Large corporations are being urged to behave like start-ups – to be nimble and agile.

Bigger enterprises are breaking apart into smaller ones. Smaller ones are becoming part of ever expanding networks. Outsourcing is rampant. External, business-to-business relationships are underpinning all of these changes.

But no organization has unlimited reserves of managers available for relationship management, and let’s face it, such a touchy-feely competency would be a hard sell to most. Fortunately, a more business-oriented approach exists: managing external relationships as a portfolio.

Four categories of relationships

Relationships can be sorted into four types, depending on what’s in it for both parties.

Commodity relationships – the sort you have with your stationery supplier – are those in which everyone has the same information about products, services and prices. Process rules for transactions are clearly defined.

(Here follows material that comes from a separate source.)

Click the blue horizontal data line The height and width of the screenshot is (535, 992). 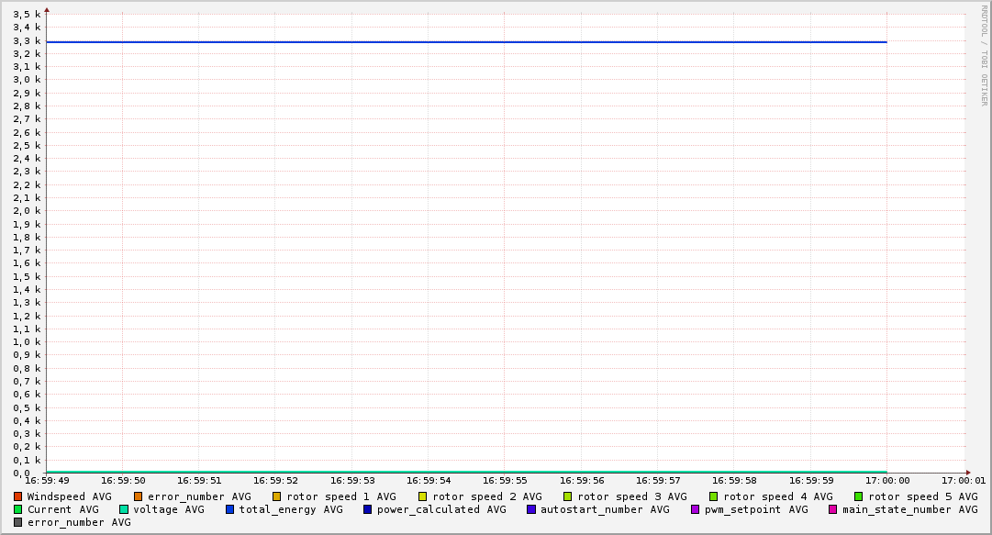pos(459,41)
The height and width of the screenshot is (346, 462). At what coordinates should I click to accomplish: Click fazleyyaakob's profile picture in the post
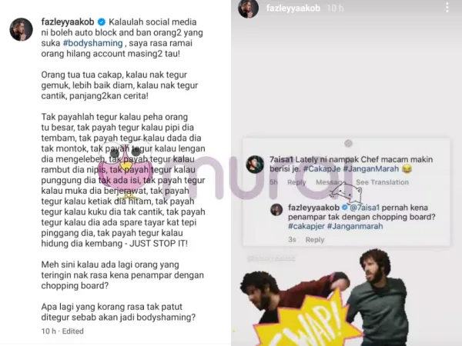[x=22, y=29]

Performance relationships – the sort you have with the person who looks after your automobile – deliver a more-customized product or service, with higher value than an off-the-shelf offering, to a wide range of customers, using a standardized platform.

Specialized relationships – the sort you have with the person you’ve entrusted to restore your Winnipeg Falcons 1920s hockey memorabilia – result in customized business processes that offer high value for few participants. Each customized process is based on widely available tools and technologies, but the process knowledge is closely held among the participants.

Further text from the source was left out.